►

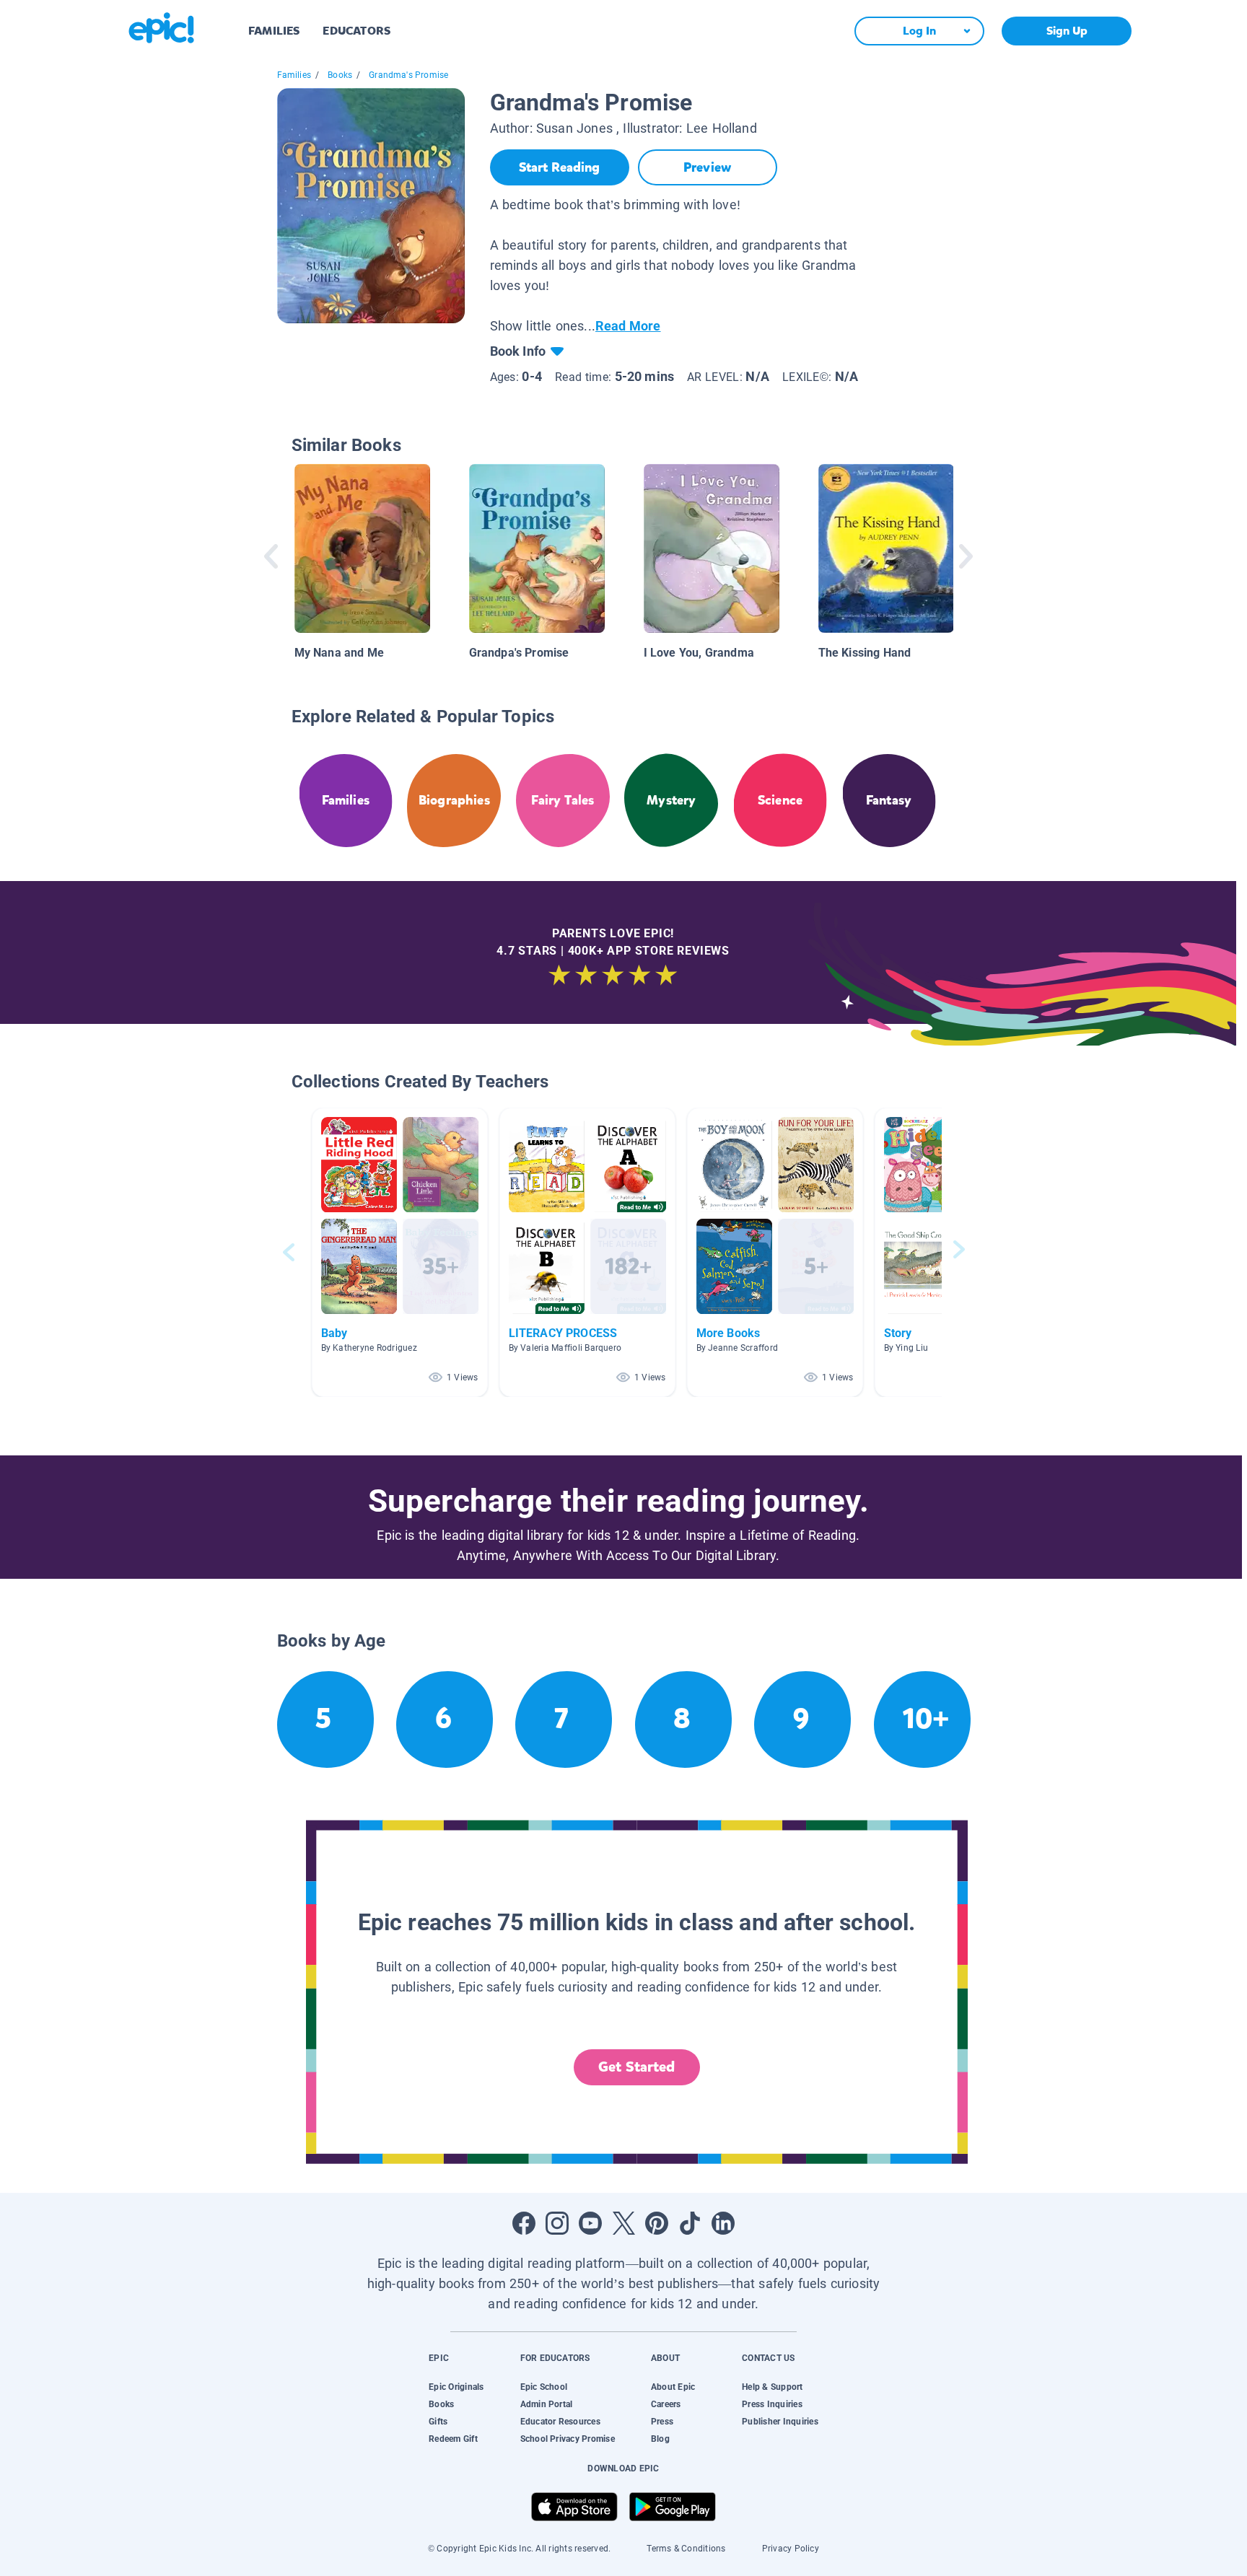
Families (294, 75)
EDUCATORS (356, 30)
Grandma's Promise (408, 75)
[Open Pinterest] (656, 2223)
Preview (707, 167)
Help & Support (772, 2387)
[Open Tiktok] (689, 2223)
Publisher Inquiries (780, 2422)
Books (340, 75)
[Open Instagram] (557, 2223)
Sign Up (1067, 30)
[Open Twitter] (623, 2223)
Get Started (636, 2067)
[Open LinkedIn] (723, 2223)
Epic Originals (456, 2387)
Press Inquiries (772, 2404)
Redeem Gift (453, 2439)
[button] (400, 1252)
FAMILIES (273, 30)
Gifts (438, 2422)
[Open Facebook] (523, 2223)
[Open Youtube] (590, 2223)
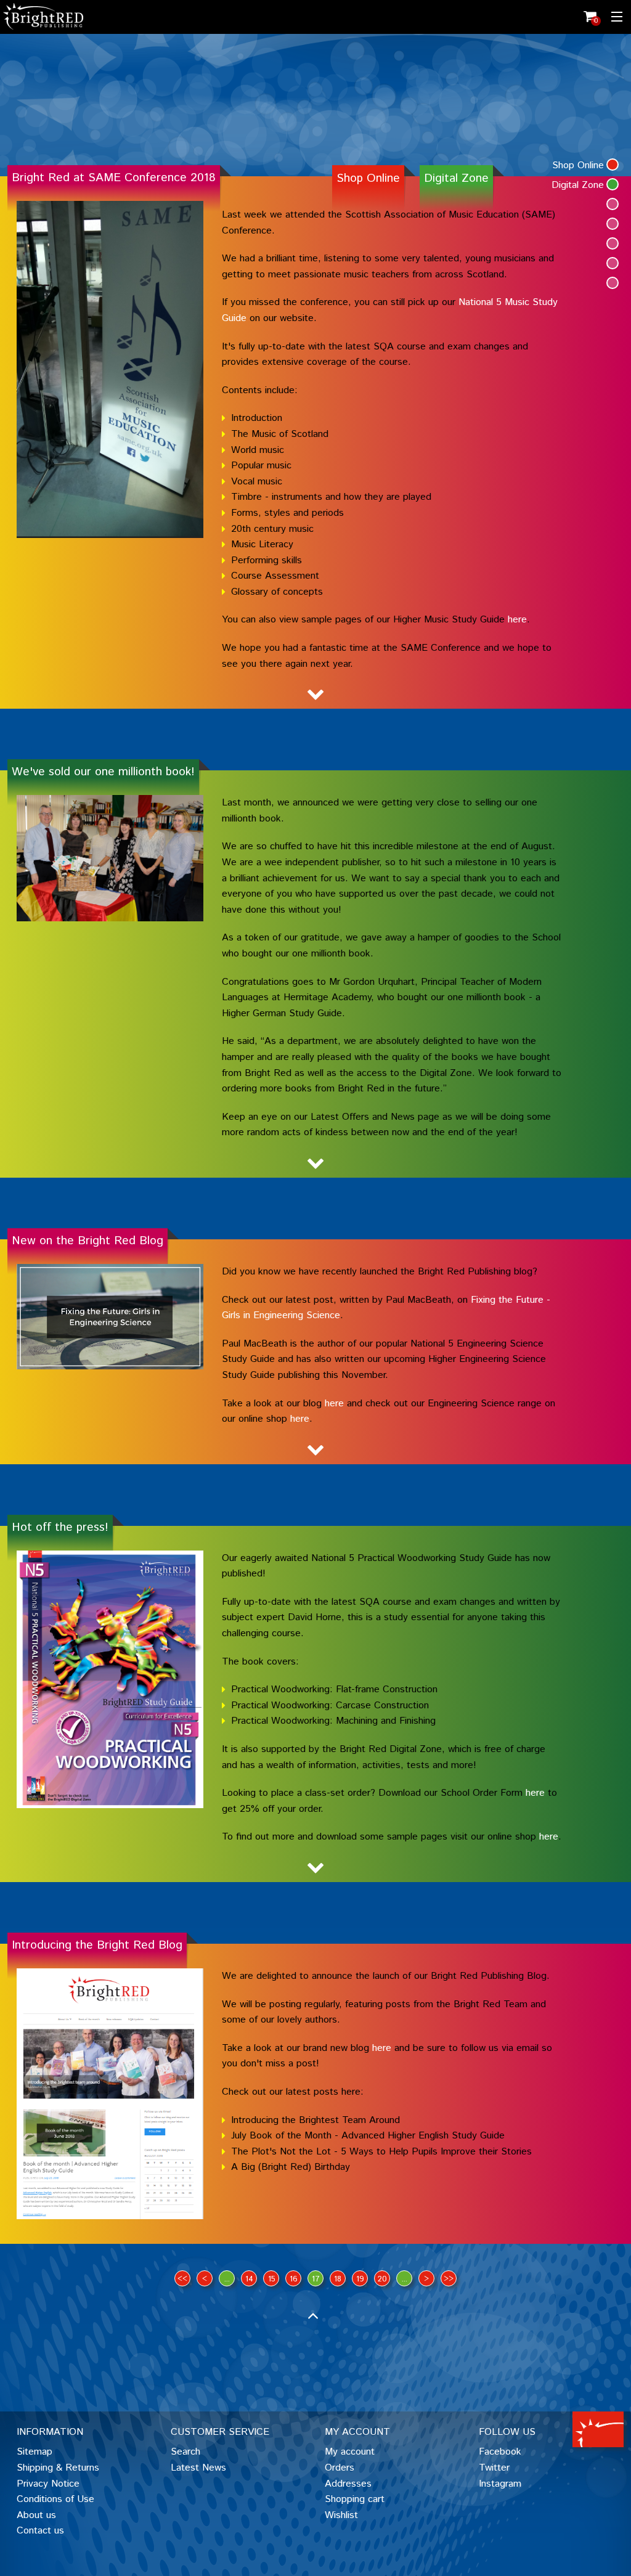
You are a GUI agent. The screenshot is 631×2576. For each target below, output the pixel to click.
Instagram (500, 2484)
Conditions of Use (55, 2499)
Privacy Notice (48, 2484)
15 (271, 2279)
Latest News (198, 2468)
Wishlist (341, 2515)
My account (350, 2452)
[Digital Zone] (612, 184)
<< (182, 2279)
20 (382, 2279)
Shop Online (368, 178)
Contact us (40, 2531)
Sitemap (34, 2452)
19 (360, 2279)
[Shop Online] (612, 164)
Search (185, 2452)
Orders (339, 2468)
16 (294, 2279)
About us (36, 2515)
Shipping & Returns (58, 2468)
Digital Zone (456, 178)
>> (449, 2279)
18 (337, 2279)
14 (249, 2279)
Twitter (494, 2468)
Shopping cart (355, 2499)
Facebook (500, 2452)
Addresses (348, 2484)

◄

## Task prompt:
Every line of the listing that includes the word "Inquiries" belongs in the answer.

## Answer box:
Publisher Inquiries (780, 2422)
Press Inquiries (772, 2404)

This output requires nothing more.